Sure it does. If you trust your system to run malware from the OS providers, then you don't have to care what other software you're downloading and running, you've already set your trust level of the system to "none".
If you do trust the OS provider (whether that by a Linux distro, MS for Windows or Apple for Mac OS) to not be malicious (and please, let's forestall any digression into privacy, we're talking about malicious intent not allowed by EULAs), then you should trust the other software they provide that's verifiably from them.
I disagree, with the package manager you know that it's been vetted by the distribution maintainer, they ensure that when you install something through the package manager the package comes from them and they ensure the binaries do not change. The package maintainers will also remove packages that have major security issues and the package manager will track the apps installed and automatically update them if there's a security fix.
Curl | Bash usually runs in user context (although I've seen curl | sudo bash in the wild) but there's also concerns of vetting who wrote the instructions, if they actually point to the app or a modified version of the app containing malwares, etc...
It's called distro repo, package managers don't contain packages and can be used to install packages from any source. Some version sensitive programs are distributes as packages, because distro repo moves slowly.

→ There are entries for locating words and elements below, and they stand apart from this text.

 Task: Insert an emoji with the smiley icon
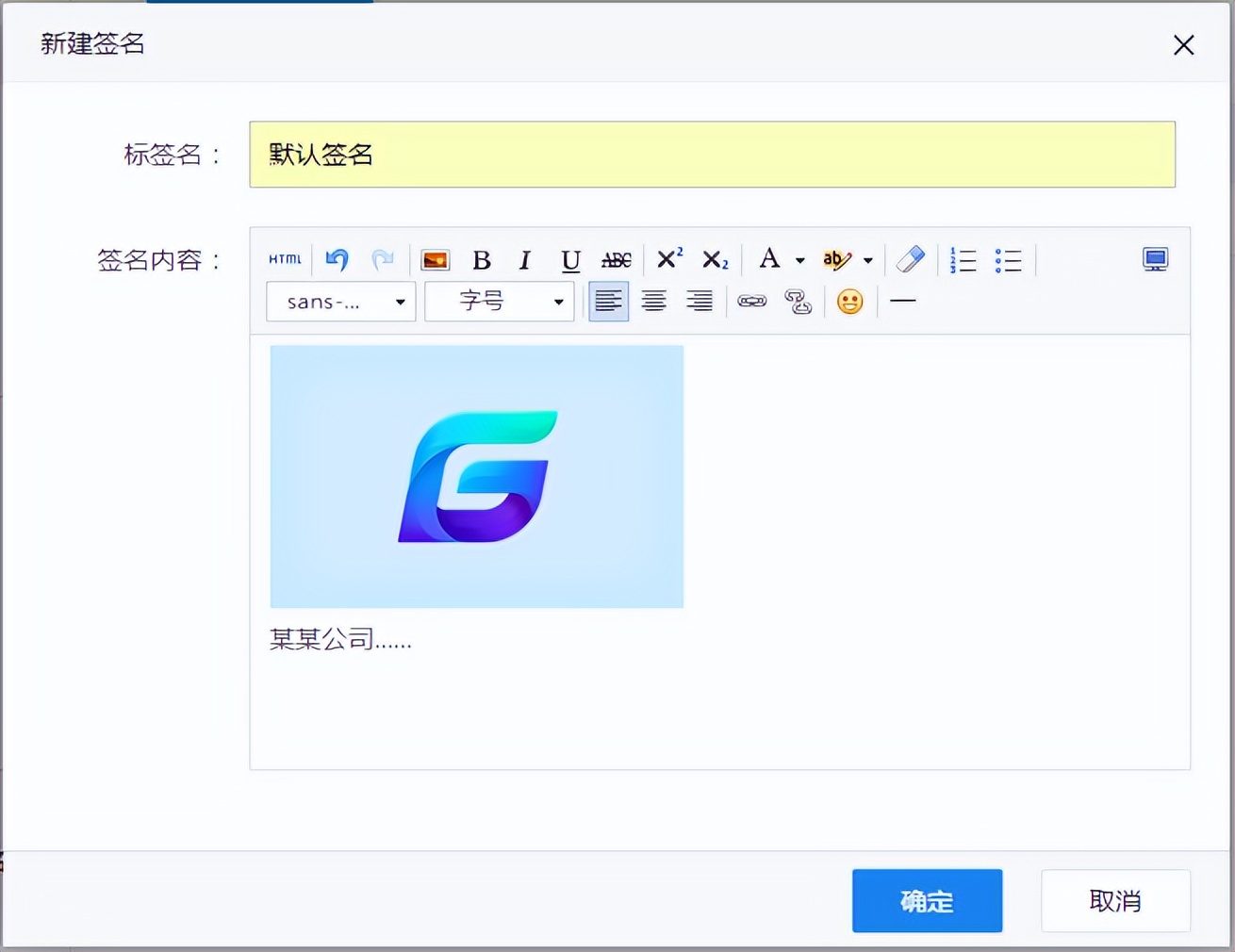click(x=850, y=301)
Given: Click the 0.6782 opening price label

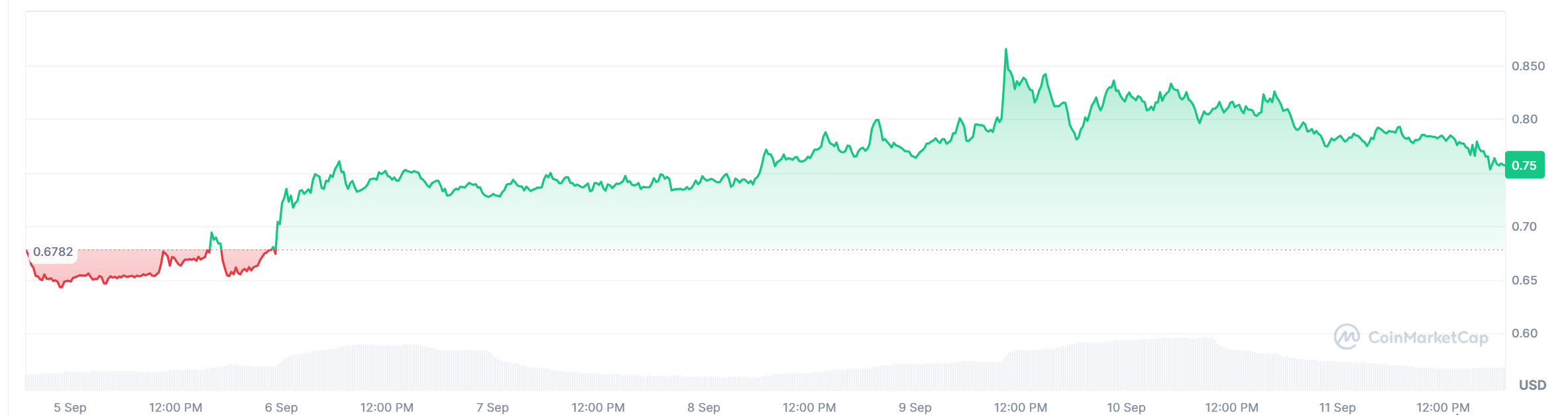Looking at the screenshot, I should pyautogui.click(x=53, y=252).
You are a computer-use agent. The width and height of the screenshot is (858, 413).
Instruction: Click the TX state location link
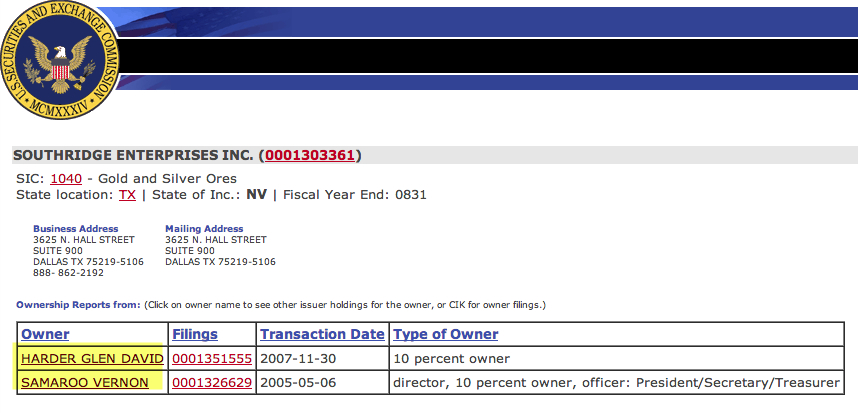127,194
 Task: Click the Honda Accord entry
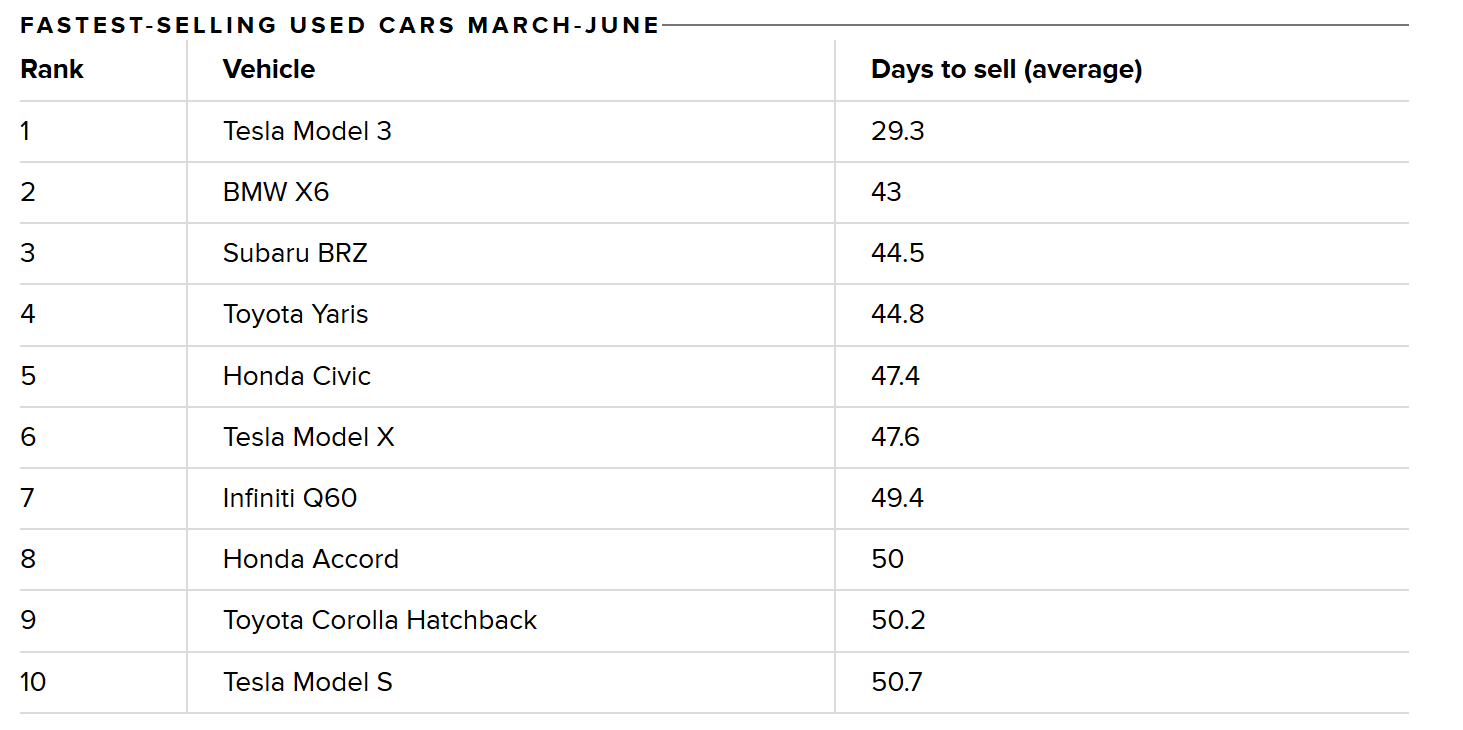click(x=310, y=559)
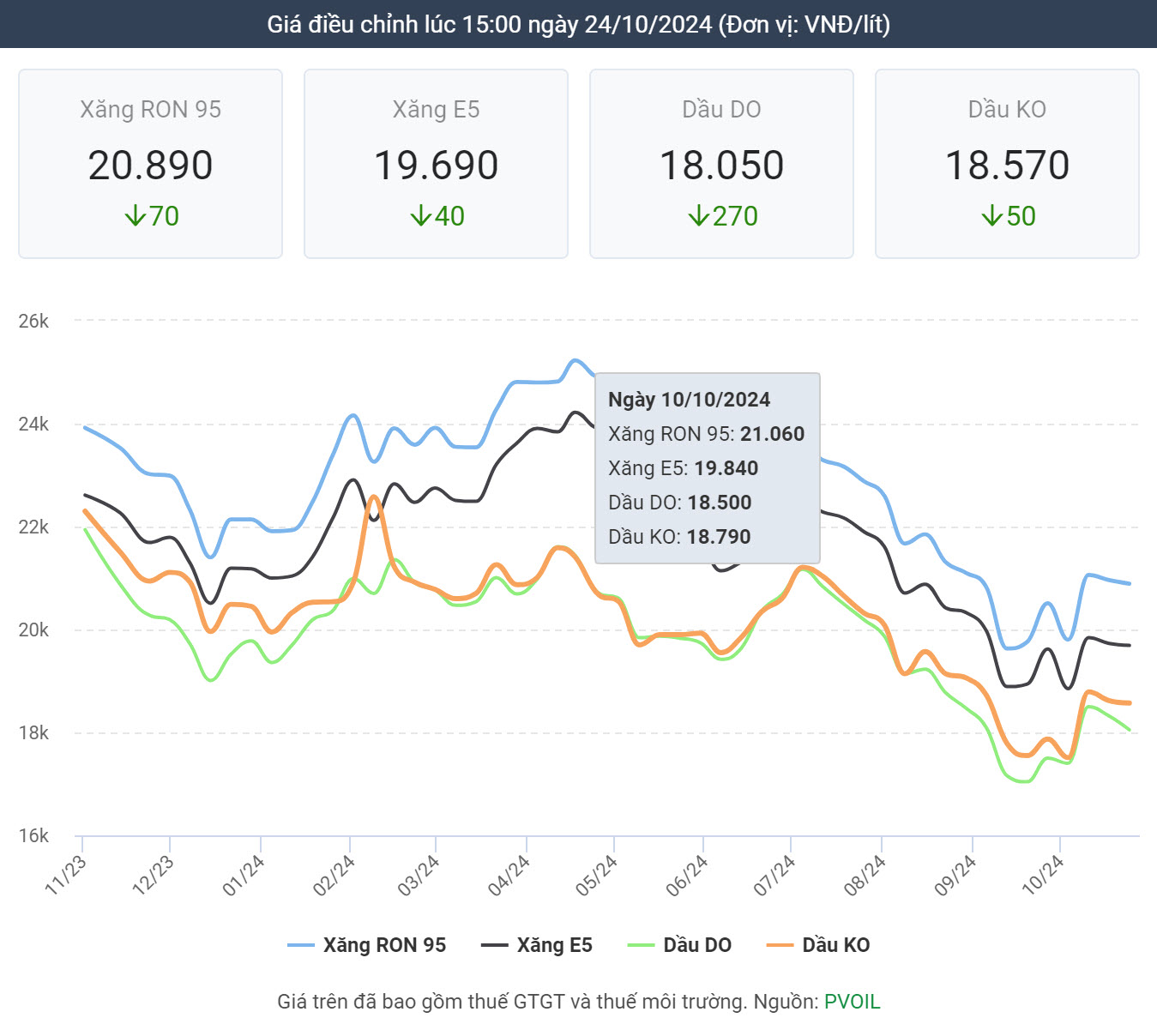The height and width of the screenshot is (1036, 1157).
Task: Hide the Xăng E5 series via legend
Action: (537, 945)
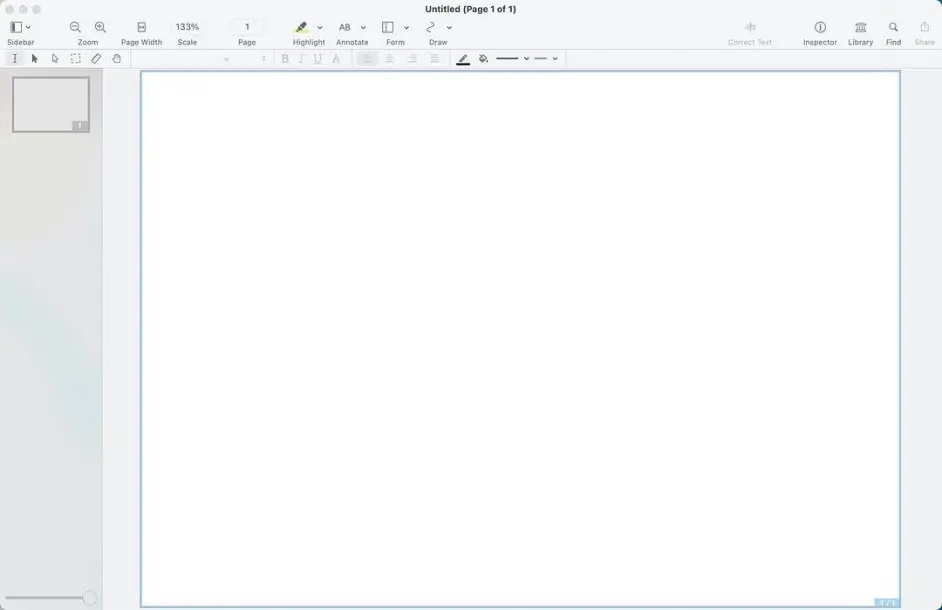Select the page 1 thumbnail in sidebar
The width and height of the screenshot is (942, 610).
pyautogui.click(x=51, y=104)
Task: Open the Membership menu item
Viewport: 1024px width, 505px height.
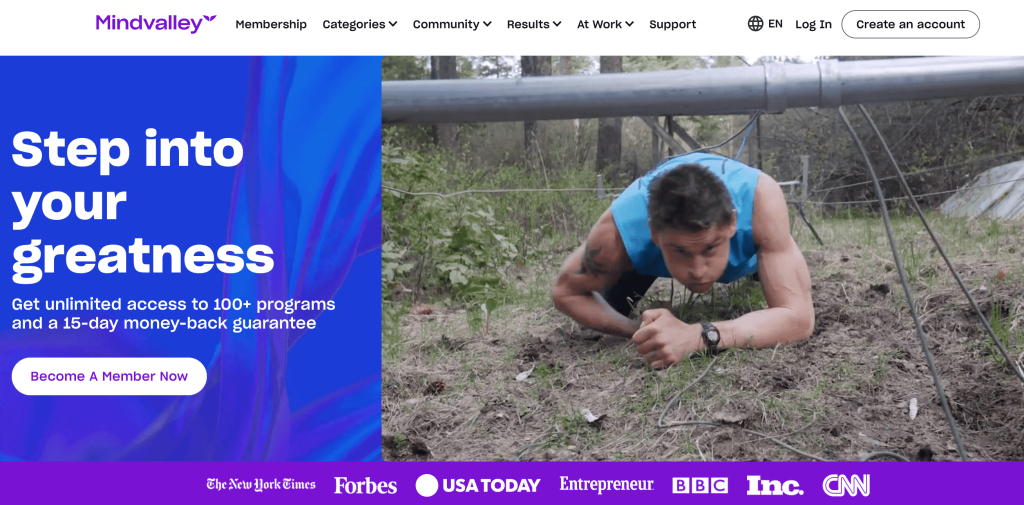Action: (271, 24)
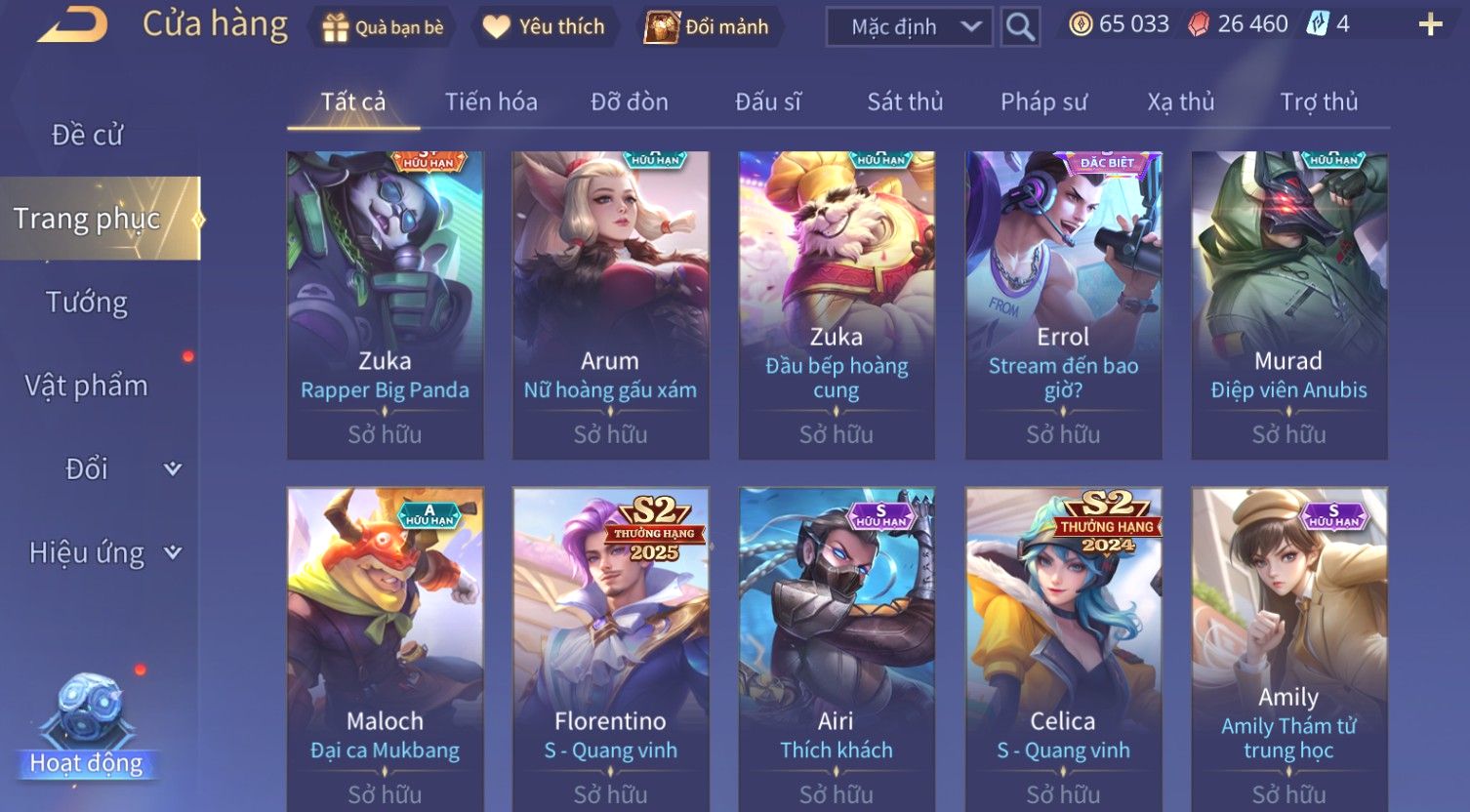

I'm torn on this. On the one hand, yes, a "regular" user should be using a distro that has a wide array of natively packaged software, and relying on that as much as possible. But not all software is distributed this way.
And many "regular" users will be coming from a Windows background, meaning they're not going to recognize the fact that the site they found when googling for "Install Spotify on Ubuntu" that tells them to open a command prompt and paste this command or download this .deb file is actually malicious.
In practice, they're susceptible to the same kinds of attacks they would be on Windows.